Dr Nerina Ramlakhan, Silentnight’s resident sleep expert, found that many of her clients come to her with issues regarding sleeping next to a partner. She found that couples can have difficulty sleeping if they fall into separate sleeping groups. Dr Nerina roughly categorises people into two sleeping groups: Sensitive Sleepers, who struggle to get to sleep and are easy to wake, and Martini Sleepers, who can sleep anywhere, anytime, any place. When a couple is comprised of both types, Dr Nerina found that the Martini Sleeper can cause trouble for the Sensitive Sleeper.
If you notice that your partner has a negative impact on your sleep, or vice versa, communication around these issues is the most effective way of solving them. Start the conversation about whether you’re both getting enough sleep in your current situation and whether there are things that either of you feel could help you get a better night’s sleep.
Following the conversation, either partner may have to make compromises to accommodate the other. These may only be small things such as turning the lights off earlier or turning the brightness of a phone down, but they could greatly improve the situation.

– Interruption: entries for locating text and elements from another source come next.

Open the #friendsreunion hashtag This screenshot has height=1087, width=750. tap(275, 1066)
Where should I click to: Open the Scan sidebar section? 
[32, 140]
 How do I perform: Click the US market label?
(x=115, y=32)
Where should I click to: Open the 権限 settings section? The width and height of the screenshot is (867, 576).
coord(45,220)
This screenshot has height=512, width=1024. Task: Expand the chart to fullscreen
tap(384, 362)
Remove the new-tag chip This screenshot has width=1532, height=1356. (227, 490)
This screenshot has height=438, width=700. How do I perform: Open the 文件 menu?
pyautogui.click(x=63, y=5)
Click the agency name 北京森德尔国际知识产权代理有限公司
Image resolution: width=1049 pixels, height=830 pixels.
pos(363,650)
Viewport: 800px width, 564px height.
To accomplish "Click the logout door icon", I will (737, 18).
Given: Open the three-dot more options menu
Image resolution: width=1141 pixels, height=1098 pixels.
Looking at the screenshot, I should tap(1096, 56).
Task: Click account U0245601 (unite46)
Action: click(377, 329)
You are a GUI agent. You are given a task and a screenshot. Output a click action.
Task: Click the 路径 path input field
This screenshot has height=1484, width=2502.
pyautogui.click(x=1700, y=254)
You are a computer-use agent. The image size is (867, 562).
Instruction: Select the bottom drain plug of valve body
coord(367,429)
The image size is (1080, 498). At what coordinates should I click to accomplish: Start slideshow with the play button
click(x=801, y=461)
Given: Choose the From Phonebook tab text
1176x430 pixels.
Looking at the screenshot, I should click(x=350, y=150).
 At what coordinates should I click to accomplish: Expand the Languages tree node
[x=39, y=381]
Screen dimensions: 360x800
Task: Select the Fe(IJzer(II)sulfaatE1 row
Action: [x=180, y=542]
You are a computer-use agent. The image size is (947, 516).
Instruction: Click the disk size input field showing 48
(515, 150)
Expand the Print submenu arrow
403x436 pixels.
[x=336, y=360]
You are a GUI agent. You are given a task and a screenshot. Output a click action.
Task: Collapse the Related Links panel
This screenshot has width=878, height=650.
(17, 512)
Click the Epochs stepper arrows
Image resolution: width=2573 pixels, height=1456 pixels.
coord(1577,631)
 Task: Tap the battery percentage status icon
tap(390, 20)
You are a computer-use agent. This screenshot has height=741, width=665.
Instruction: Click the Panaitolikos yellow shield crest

Dr Nerina highlights three adjustments to the bedroom that could help relieve the stress of trying to getting enough sleep. Firstly she recommends that a couple get the largest bed their room can accommodate. This is to try and prevent the movements of your other half impacting your sleep and allowing enough room for you to both sleep comfortably. Secondly, if you feel your partner is a ‘duvet-hogger’ it could be an idea to buy separate duvets for you to sleep with. Another solution could be adding some white noise to the bedroom such as a fan. This would eliminate the focus on noise made by your partner and could help relieve the impact they have on those who struggle to sleep.
Finally, Dr Nerina mentions that making the decision to spend a night apart isn’t a sign of weakness but could help each other around significant events. For example, if you have an important meeting or interview and know your partner will negatively impact your sleep, spending the night apart could essentially be the best option. Ultimately, Dr Nerina sees sleeping together as an important part of most relationships, but allowing each other some space now and then can be important for each other.
So this Valentines, start the conversation around sleep – but don’t forget a box of chocolates as well.